1 Mayıs'ta, onlarca kameranın önünde alanda gördüğü gazeteciler için yüksek sesle "Basını süpürün" emrini verenler, verebilenler, bunca şiddetli nefret besledikleri gazetecileri bir sorgu odasına veya nezarethaneye götürdüğünde nasıl davranır diye düşünmeden geçmemek azım.
Gerçi çok iyi biliyoruz maalesef ama her fırsatta bildiklerimizi tekrar etmekte fayda görüyorum. Zira bunca görünürlüğe rağmen, en temel insan hakları düzeyine dahi çıkamayan iptidai bir durumdayız.
Gazetecilere nasıl davranıldığını çok geriye gitmeden hemen bir örnekle "taçlandıralım" isterim. 23 Nisan'da bir grup Kürt gazetecinin evine baskın yapıldı, gözaltılar vardı.
Konu her zamanki gibi yazılan yazılar, haberleştirilen konular, ısrar edilen "ihlal" haberleri…

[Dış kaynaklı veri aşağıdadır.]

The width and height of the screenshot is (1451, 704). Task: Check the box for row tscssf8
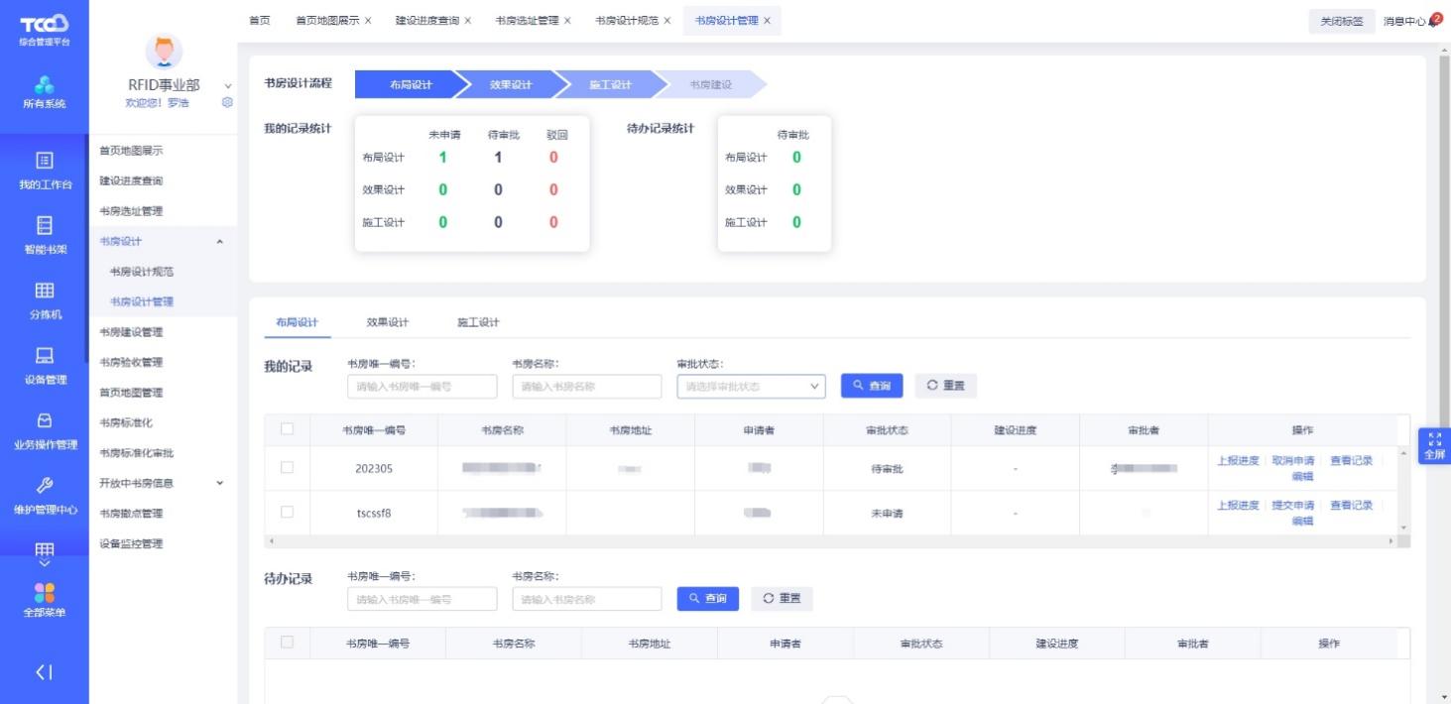(288, 513)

Evet muhakkak başına "Kürt gazeteci" tanımını koyarak "acabalar" yaratılmak isteniyordur, isteniyor.
Ama artık bu işin Kürdü, Türkü yok, bunu da bizden iyi bilen yok!

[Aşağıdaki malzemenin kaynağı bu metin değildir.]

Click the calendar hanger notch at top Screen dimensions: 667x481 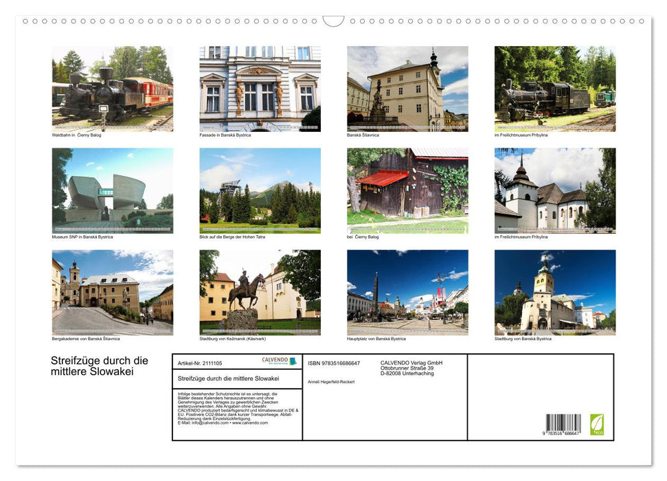click(333, 21)
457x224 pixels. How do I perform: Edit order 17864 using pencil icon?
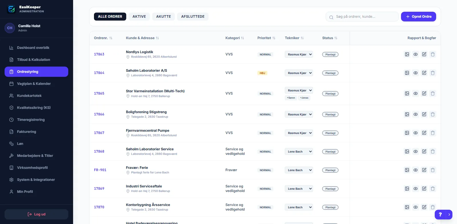(x=424, y=73)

Neyse uzattım yine, 23 Nisan günü gözaltına alınan Esra Solin Dal, tutuklama kararının ardından cezaevine sevk edildi.
Orada da bir kadına, bir kadın gazeteciye yönelik kullanılabilecek en yaygın işkence metodlarından biri olarak "çıplak arama"ya maruz bırakıldı.

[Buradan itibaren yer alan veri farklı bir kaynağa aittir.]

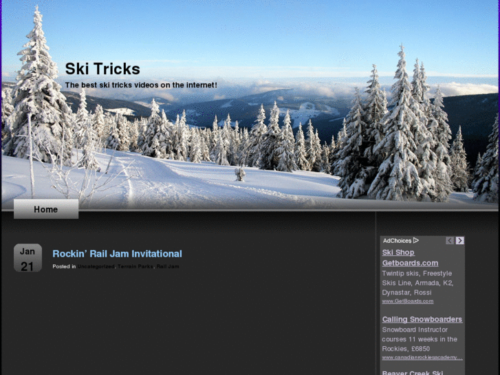
Task: Select the Rail Jam category link
Action: pyautogui.click(x=168, y=266)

"Çıplak arama nedir" diye çok soruluyor; son dönemde, Amerikan cezaevlerinden bildiğimiz o çok tartışmalı çıplak arama uygulamaları Türkiye'de de aynı şekilde uygulanıyor, diyebilirim.
Detay verip, bu işkence metodunu ete kemiğe büründürmek, mağdur ettikleri kişiler üzerinde inşa etmeye çalıştıkları duygunun tekrar yaratılmasına da yardımcı olmak olacaktır.
O yüzden detaylara girmek istemiyorum.
Ama şüphesiz ki uygulanan "şey"i işkence olarak kabul ediyor ve önce mesleğime, sonra kadınlığıma, sonra da tüm varlığıma saldırı sayıyorum.
Bu noktada Solin'in Kürt olması ve benim Türk olmam meseleyi içselleştirmek hususunda inanın zerre kadar bir etki yaratmıyor.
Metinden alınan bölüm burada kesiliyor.